Bester and Cross were trailblazers in their own right, in what could have been a potentially dangerous situation.
“If you look back at the history, the Hattiesburg American maybe had one little bitty article and it said two blacks started at Carey,” Bester said. “It was low-key. Nobody knew we were coming. I know it was done on purpose; that was to keep down everything. We walked up the steps to Tatum Court, we didn't see protesters or we didn't see the National Guard or any of that kind of thing [because] it was low-key and we just came on in and went to class.”
Though segregation was legally over, several people were not pleased with the school allowing blacks to attend, and took efforts to make their feelings known.
“I remember one time I sat down in a class and a student got up and left. I remember the cross burning, on this very lawn here,” Bester said. “During that time it was like living in two different worlds because during that time there was a lot of civil rights activity. So I would be here on campus in a mostly white environment, and then I would leave and go to the community and it would be all black. When Vernon Dahmer and Dr. Martin Luther King died, and I think it was painful for me on campus because nobody talked about it.”
Despite the negative activity around her, Bester did not allow that to distract her from her academic goals.

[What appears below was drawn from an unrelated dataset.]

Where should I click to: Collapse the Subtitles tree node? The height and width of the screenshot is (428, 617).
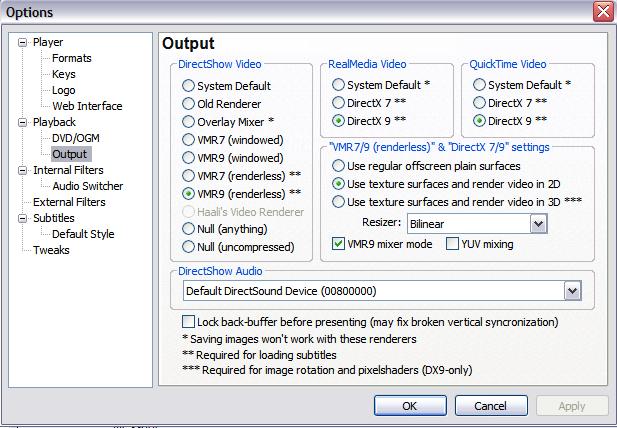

“When I look back to a lot of the different honors that I received when I was on campus, I think back to a scholarship that I had won before I enrolled at Carey and it was from the United Negro College Fund,” Bester said. “When they found out I was coming to Carey, I had to fight for that scholarship. I had to write letters, and get the school to write letters and everything and they did give me that scholarship. They said that was the first time the UNCF had given a scholarship to a student who had attended an ‘all white university'.”
Bester's family played an important role in her upbringing. Sam and Vermell Jackson put all six of their children in Mississippi colleges during the Civil Rights Era.
“My parents were really supportive, but they went thru a whole lot of things because of that. I know they worried about me for a long time,” Bester said. “My mom said my dad slept with a gun down by the side of the bed.”
All of their sacrifices paid off when Bester graduated from Carey Magna Cum Laude, and paved the way for other African Americans to come behind her.
“Linda and I came that first semester and I guess word got out and boom,” Bester said with a smile. “When I looked through the catalog, my 1969 year book, wow, I saw 70-something Blacks. And I was like, ok from 65 ‘til 69 look how we grew. I have a cousin who attended Carey, and he would say ‘you are my inspiration' and he came and he graduated from Carey.”